Identify how each ISP blocks sites (see list of outcomes)
- In the outcomes per network chart, you can click on the “Optional metrics” icon and select “Unexpected count”. That will show what types of unexpected outcomes you get for each network.
- Keep in mind that not all mechanisms are measurable from outside the network, so the site may look unblocked when in fact it is.
- Near 100% of the unexpected probe count should be for a single outcome. If you see more than one unexpected outcome for a network, you may need to dig deeper. You can click on the down arrow to see the unexpected outcomes per subneworks. If each subnetwork only has one unexpected outcome, you have characterized the censorship mechanisms for them.
- If you still see different outcomes in a subnetwork, it may be the case that different domains are blocked by different mechanisms. Reset the “Optional Metrics” to “Probe Count” and click on some of the domains and see if you get consistent results. If you get consistent results, you can drill back up to networks to see if they stay consistent within the network. That will give you a simpler view.
- If you still see inconsistent results, you should check the Outline Timeline. It may be the case that censorship for a domain changed during the selected time period.
- If the results are still inconsistent, you may need further investigation beyond the dashboard, and look at the raw data.
Identify the blocked websites and categories
- Click on the domains to confirm how and where they are blocked. For this it’s better to restore the “Optional metrics” to “Probe Count”. Take note of the site category they are in.
- You can click on the “+” button over the domains column to see their categories.
- As you identify blocked categories, you may exclude them from the Site Category filter to clean up the list. Pornogrpahy and gambling wesbites are often blocked and will monopolize the list.

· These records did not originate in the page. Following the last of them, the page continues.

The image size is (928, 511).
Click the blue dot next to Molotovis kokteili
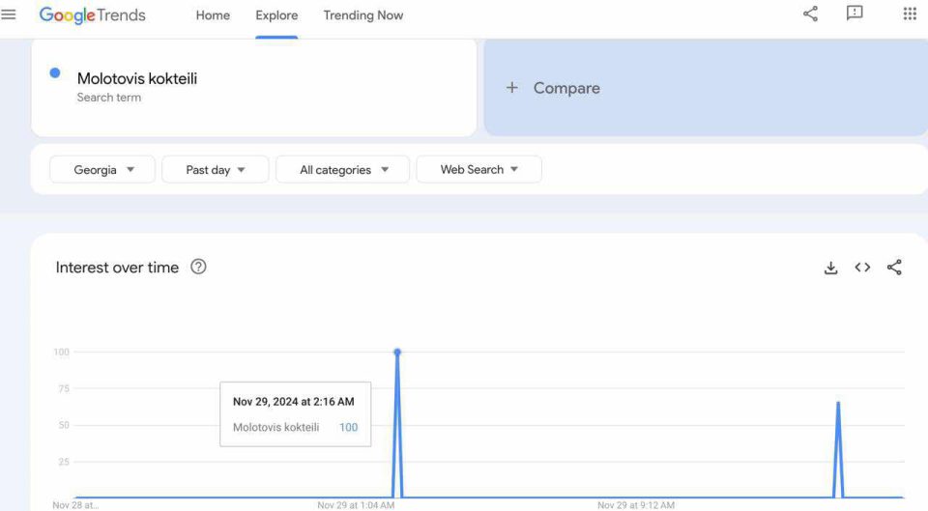(55, 73)
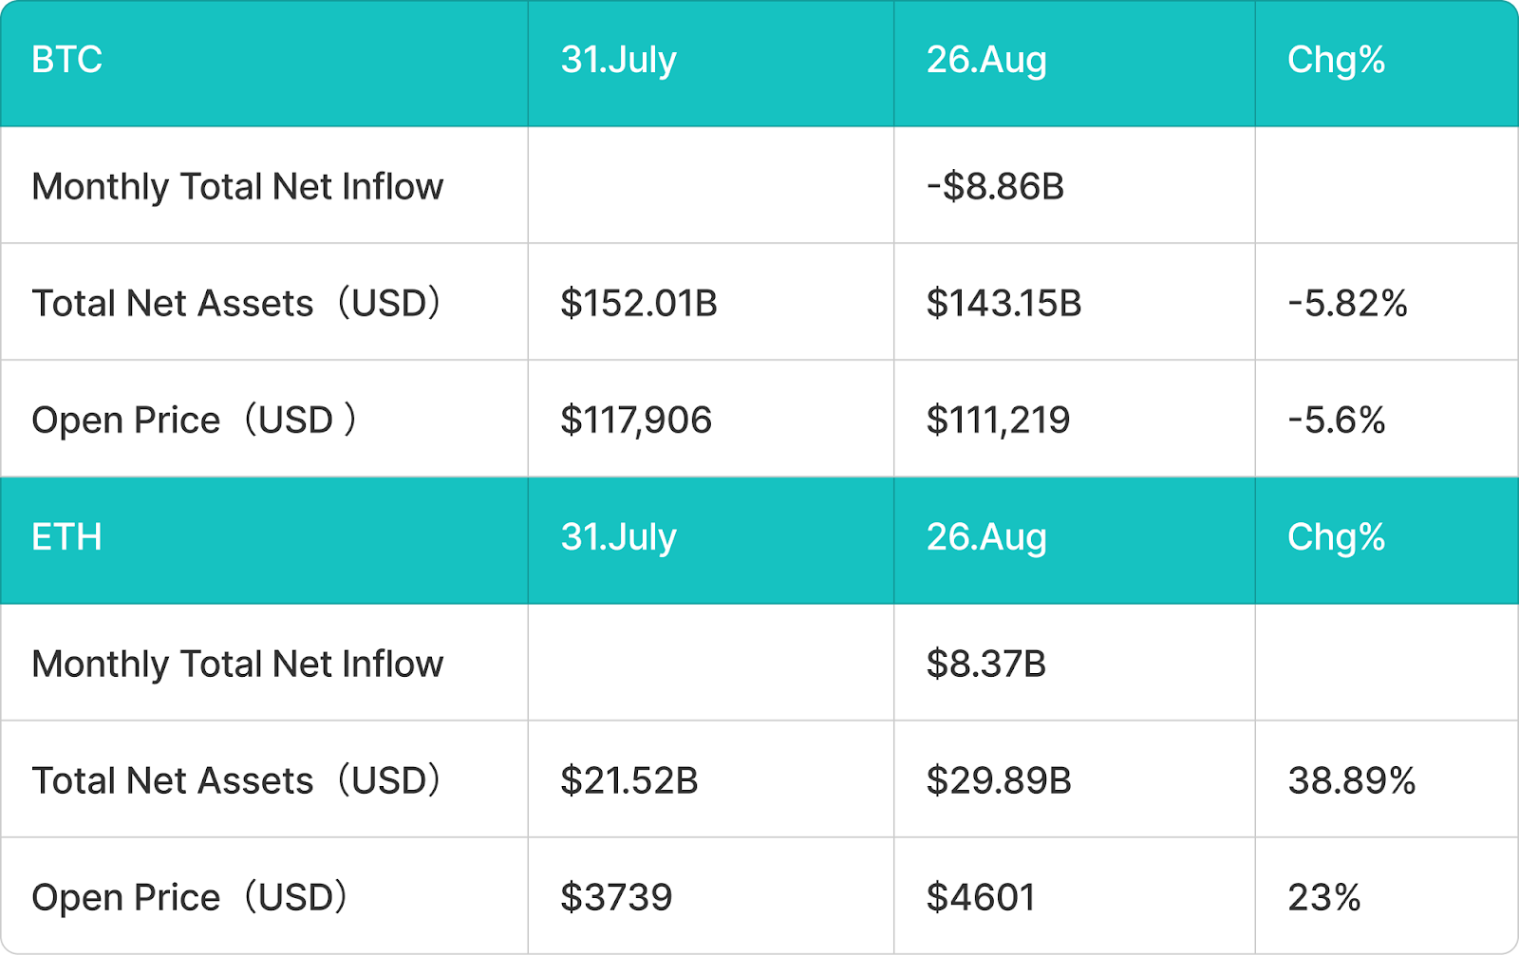The image size is (1519, 955).
Task: Click BTC monthly net inflow value -$8.86B
Action: [x=1075, y=185]
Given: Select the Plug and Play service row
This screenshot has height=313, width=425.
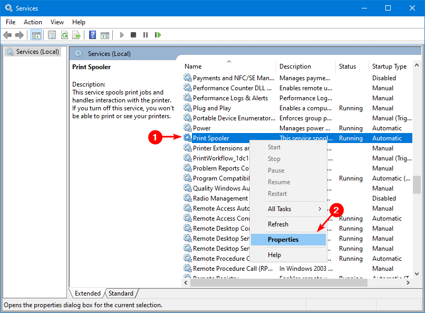Looking at the screenshot, I should (x=212, y=108).
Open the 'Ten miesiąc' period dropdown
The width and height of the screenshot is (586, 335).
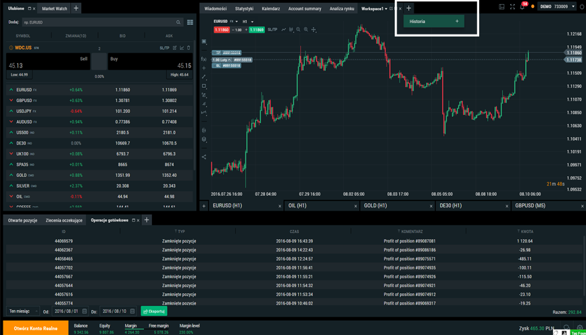pyautogui.click(x=22, y=311)
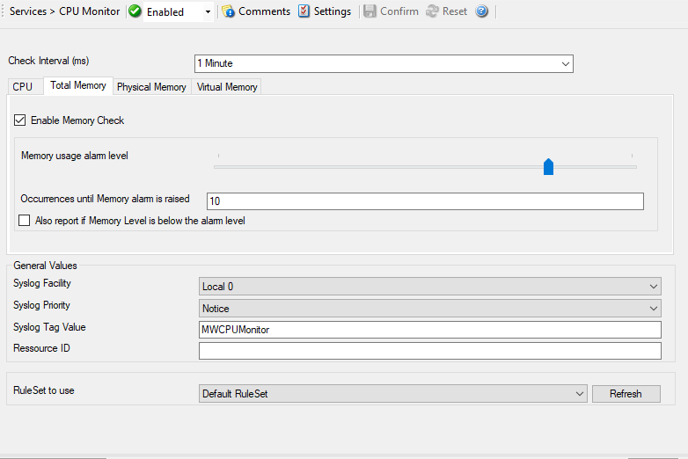The width and height of the screenshot is (688, 459).
Task: Click the green Enabled status icon
Action: pyautogui.click(x=135, y=11)
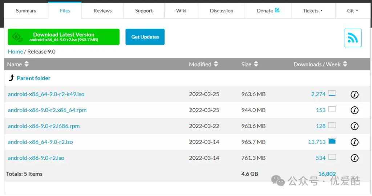Open the Git dropdown menu

point(352,11)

- You can look for a specific domain using the Domain filter
Analyze both HTTP and HTTPS blocking. DNS and IP-based blocking are not available yet but will be added soon
It’s always helpful to try to confirm your observations with independent corroborating evidence from OONI, or by running your own probes (having access to the IPs and commands would help here). Make sure the other data sources report the same outcome you’ve identified in the Censored Planet data.